►

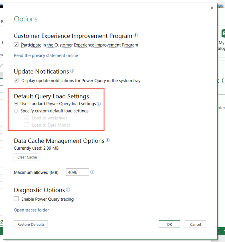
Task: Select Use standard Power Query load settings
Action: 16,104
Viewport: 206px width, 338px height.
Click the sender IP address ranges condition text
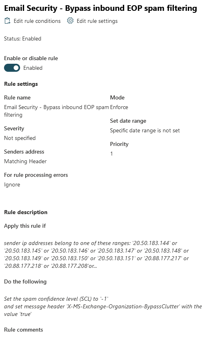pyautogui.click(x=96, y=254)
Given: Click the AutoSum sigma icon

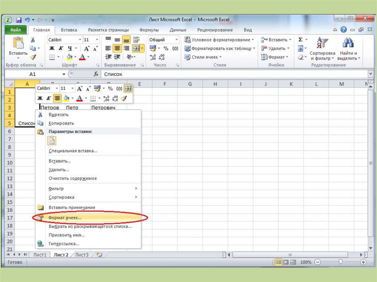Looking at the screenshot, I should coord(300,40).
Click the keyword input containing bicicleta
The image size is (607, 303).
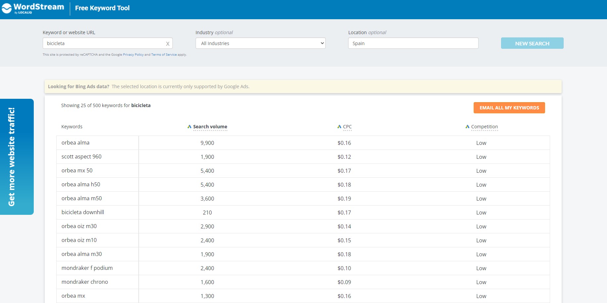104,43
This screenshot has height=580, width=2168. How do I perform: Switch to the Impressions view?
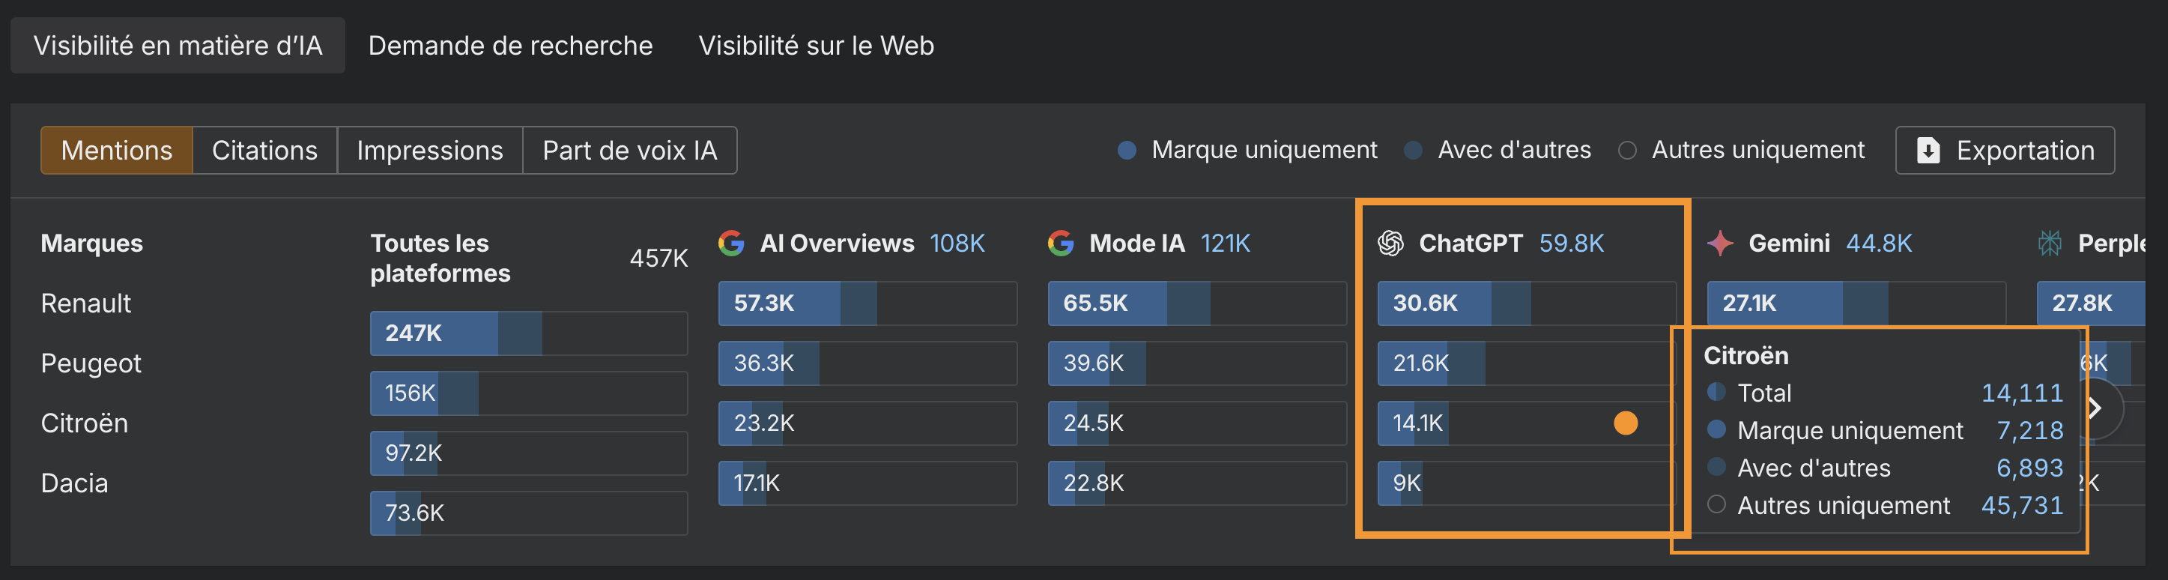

◄

▶ **THE TASK**
The lines from the one containing "Viewport: 206px width, 338px height." up to and including the last line of the material above are to be given again exactly; any pictures are dropped.

▶ **RESULT OF THE TASK**
Viewport: 206px width, 338px height.
Click the sender IP address ranges condition text
pyautogui.click(x=96, y=254)
Given: Click the AutoSum sigma icon

Looking at the screenshot, I should coord(300,40).
Click the keyword input containing bicicleta
The image size is (607, 303).
104,43
This screenshot has height=580, width=2168. How do I perform: Switch to the Impressions view?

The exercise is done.